I spent a significant chunk of time playing some more HuniePop today, and I’m thoroughly enamoured with it. It’s a game for which it’s abundantly clear the development team had an absolute blast making it, and it’s particularly refreshing to see a game put out without any regard for (or perhaps more likely, a wilful disregard for) the Professional Outrage Machine that perpetually whirs on the Internet.
HuniePop is rude. It’s even rude in its “censored” incarnation on Steam, but the uncensored version (available via MangaGamer or the game’s official website) is marginally ruder. (To be exact, the uncensored version features visible vaginas both with and without man-juice spooged all over them, while the censored version covers such disgraceful shame-holes with panties, but is more than happy to still depict women masturbating, boobs and posing in distinctly provocative manners.)
Naturally, the rude bits are what people have mostly been talking about with regard to HuniePop, but as with most games that happen to include sexual content, there’s a lot more going on than just a few (admittedly well drawn and rather erotic) pornographic pictures. A few days I talked a little bit about my first impressions of the gameplay; since that time, I’ve played a whole bunch more and got a good feel for the game; all that I have left to do now is seduce the love goddess Venus and two additional “secret” characters before I have 100% completed it… just in time for a promised Valentine’s Day update which is coming down the pipe.
HuniePop has evolved quite a bit over its development cycle. Originally pushed as a bit more of a “life sim” where you’d have to manage your time effectively, make money from part-time jobs and take part in numerous activities, it was gradually simplified into its current form. Part of me is a little sorry that the full-on life sim incarnation never saw the light of day, but having spent over 6 hours now playing the final release, I can say that I think they made the right decision. The gameplay is kept simple and enjoyable, and that is, at least in part, what makes it so addictive.
Even the match-3 puzzle gameplay has a surprising amount of depth to it. Match-3 is a hugely overused genre, but HuniePop puts enough twists on it to keep things interesting. There’s the need to avoid harmful tokens, for example, and the fact that each girl in the game has a “favourite” token that is worth considerably more points than others. The main depth comes from the items you can take into a “date” puzzle, though; these range from increasing the likelihood that a specific colour or type of tokens will fall when you clear space on the grid, to immediately consuming tokens of a specific type or in a particular area. Given that each girl has her own preferences — and according to how you play the game, your character will have their own strengths and weaknesses, too — it’s very important to take the right items in to a date, particularly when you’re attempting to win over the somewhat more hesitant girls, who require a much higher score in the puzzle game to advance to the next relationship level.

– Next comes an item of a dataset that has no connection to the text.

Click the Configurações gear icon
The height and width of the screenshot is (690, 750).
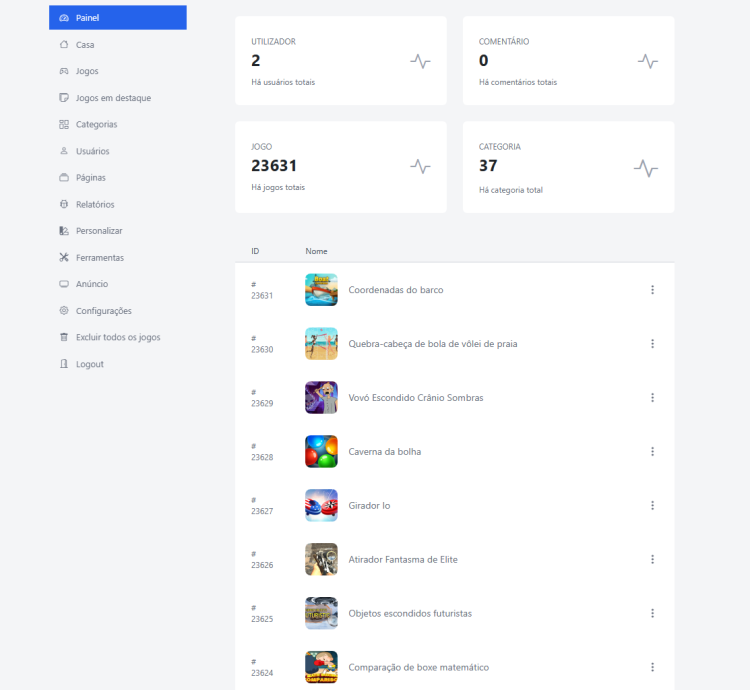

There’s another enjoyable twist on the match-3 puzzle gameplay once you get the girls up to 4 or 5 “hearts” of affection and take them out at night, too: they’ll demand to come home with you and that you give them a right old good seeing to. At this point, all nuance goes out of the window, and all you have to do is simply match as many tokens as you can as quickly as possible — no items, no preferences, no harmful tokens — while your partner for the evening moans and groans in what is, frankly, an exceedingly erotic manner through your speakers. It’s a complete shift in pace from the cerebral, strategic gameplay in the normal dates, and oddly, it actually does a pretty good job of reflecting the intensity and passion of a sexual encounter through pure gameplay. It’s difficult to describe; it’s something that will be very clear if you experience it, however.
I’m developing a real soft spot for the characters, too. As I noted in my previous post, there’s not a lot of plot development, though the developers have taken the time to give each character a distinct personality and relationship to the rest of the world. Porn star Jessie, for example, turns out to be the mother of college student Tiffany, though they don’t speak and they never mention each other by name; it’s something you’ll figure out by yourself as you learn the various pieces of information you can pick up about each girl. And while the game is essentially about making sure you say what each girl wants to hear rather than necessarily what you really feel, there is nothing stopping you deciding to pursue a monogamous relationship with your virtual waifu and shun all the others — or at least try and remain consistent in your responses. (Okay, you won’t get far and you’re arguably missing the point of the game, but the option is there.)
One particular highlight of the game is the love fairy Kyu, who introduces the game concepts to you at the outset of the game, and eventually becomes a dateable character in her own right once you successfully bed one of the other characters. Kyu is hilarious. She’s the main source of the game’s self-aware humour, since she’s written to be fully conscious of the fact that she’s a character in a dating sim, and that the whole situation is ridiculous. She also comes out with some brilliant one-liners over the course of the game and sounds a bit like Pinkie Pie, which makes it all the more adorable and amusing when she not-particularly-seriously berates you for buying her gifts “just because you want to fuck [her]”.
I’ve enjoyed the game a lot and, having come this far, fully intend to 100% complete it in the next day or two. Politically incorrect it may be, but it’s a whole lot more fun than getting mad about stuff on the Internet.